### MATERIAL SUPPLIED
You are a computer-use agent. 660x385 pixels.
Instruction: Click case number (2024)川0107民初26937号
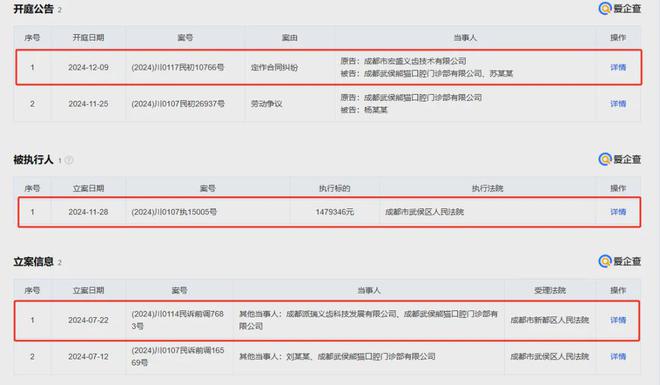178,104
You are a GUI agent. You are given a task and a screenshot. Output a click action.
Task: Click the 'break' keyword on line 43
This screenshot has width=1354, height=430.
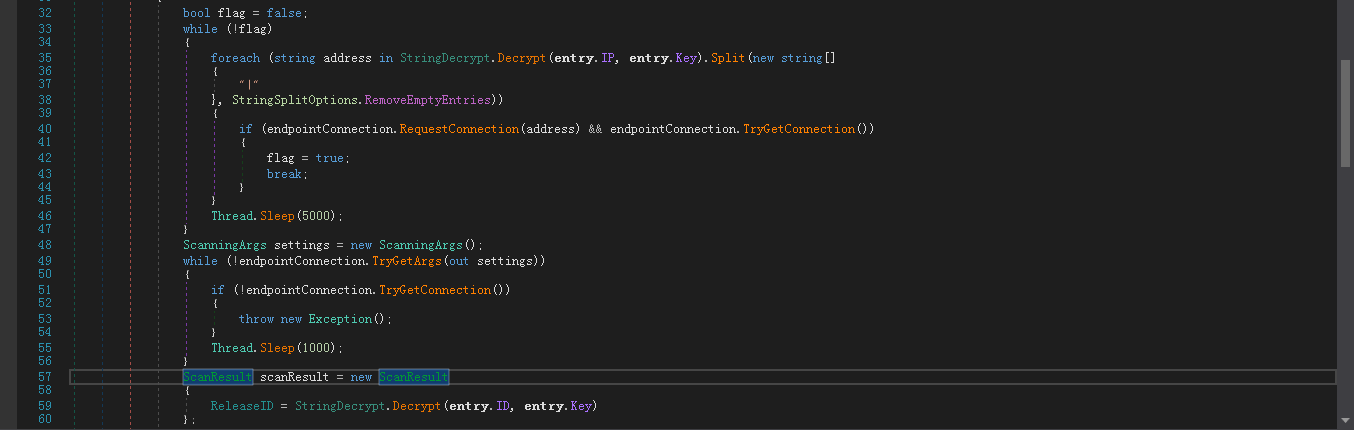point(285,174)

### EXERCISE OBJECTIVE
Retype, word for word, only the lines from the line with "Task: Click the 'break' keyword on line 43" to the final line of the listing above; the pictures do not belong in the copy.

### EXPECTED OUTPUT
Task: Click the 'break' keyword on line 43
This screenshot has width=1354, height=430.
point(285,174)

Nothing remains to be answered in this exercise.